Someone made an anti-gravity tag for things that float in a space that isn't necessarily outer space, then someone else used it for a Miku Append upload... it seemed to fit the image, so I tagged others as such.
I think anti-gravity covers it well enough; anti-gravity_hair seems too specific, given that just about all the posts in anti-gravity include the hair floating up. Actually floating would probably cover it.
Yeah, zero grav would mean that it isn't being affected by gravity and is floating in place, and anti grav would probably mean it's defying gravity by flying away without means of propulsion.
Right, and zero is what you're actually going to see in these images I'd imagine. There's generally not going to be a physical way to know if someone's hair is capable of negating and even reversing the effects of gravity. Just that it's floating. Anti-gravity seems to imply some technological assistance to me, while zero-gravity is an environmental condition.

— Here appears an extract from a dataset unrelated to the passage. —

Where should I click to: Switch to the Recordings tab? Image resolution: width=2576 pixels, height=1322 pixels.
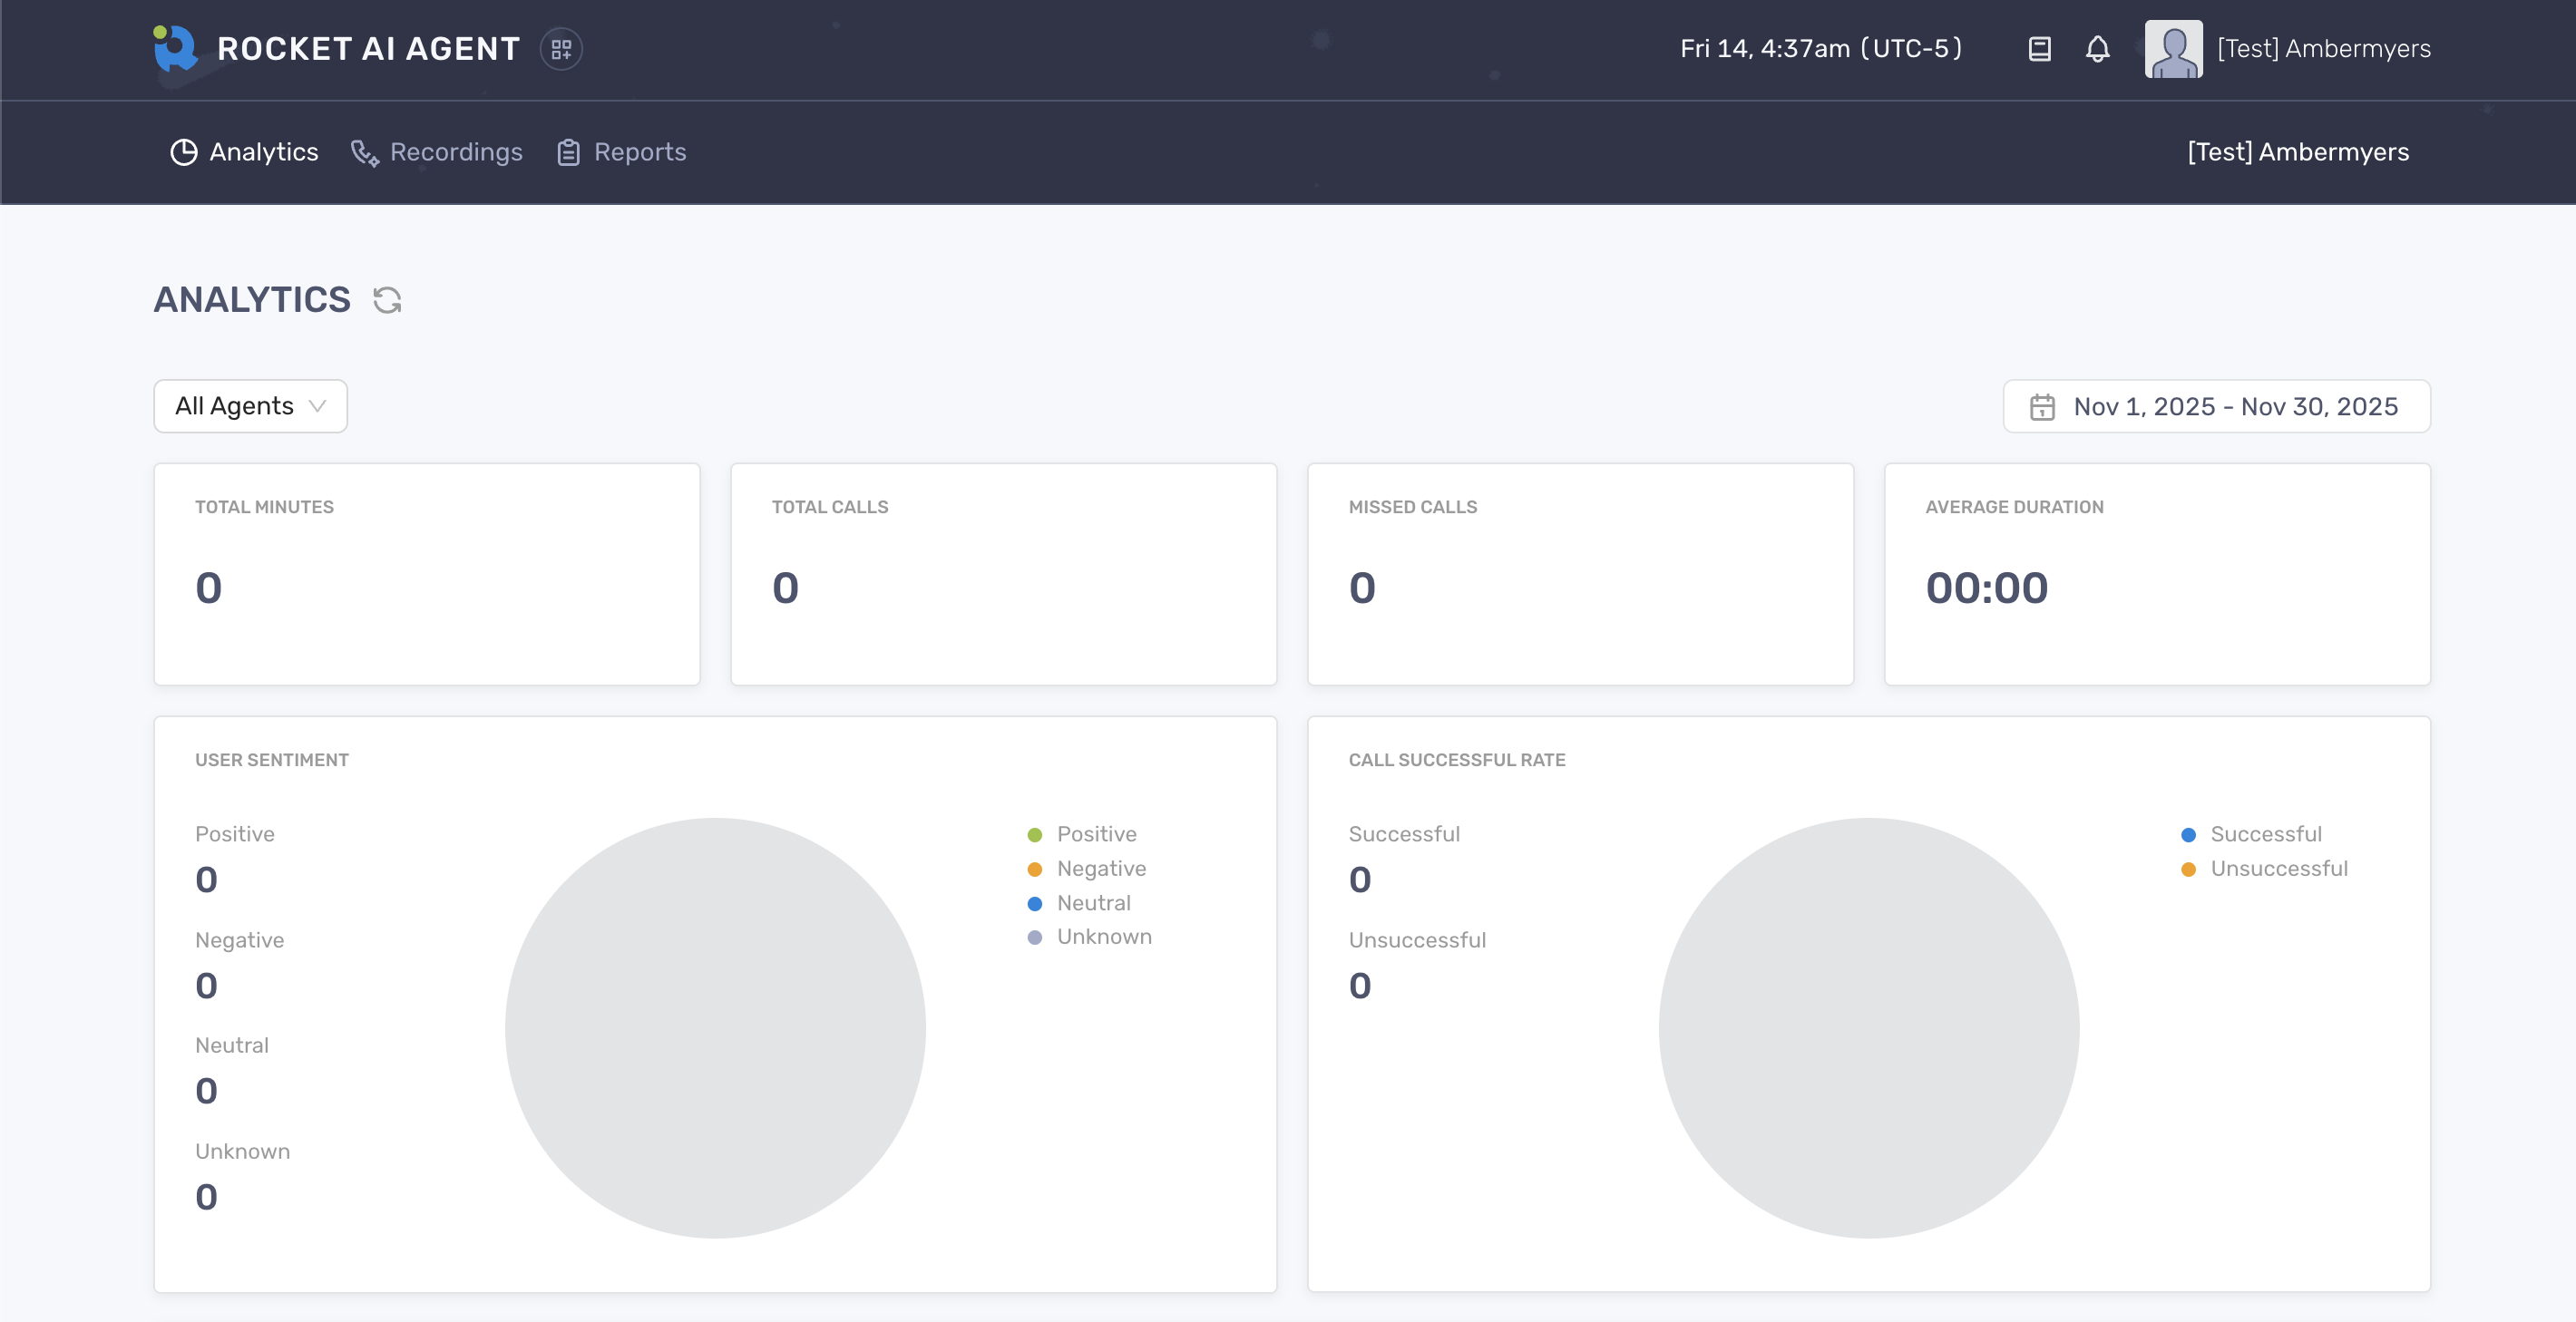click(x=455, y=152)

floating_hair actually makes a ton of sense, it's descriptive and concise without making assumptions about gravity that might not be technically true in a scene.
I'd say it would come down to whether the hair was floating significantly more than the body. To pick some random examples from the tags mentioned earlier:
post #650075 has floating hair, but (assuming the thing behind Ren is sitting on the ground, which admittedly isn't clear) probably wouldn't involve floating in general.
It's not always clear-cut - post #676923 is floating, but opinions might differ on whether or not the hair is affected enough to get floating_hair too. Still, nothing's perfect.
Also, I don't know how we should approach dealing with the various gravity tags - though since we currently seem to have gravity, anti-gravity, zero_gravity, zero-g and zero_g, all separate and none with wiki pages, we should really do something. My feeling is that they're more about the environment, whereas floating is something the subject of a picture is doing - but that's just personal impression, and still doesn't address what to do with all the above-mentioned gravity tags.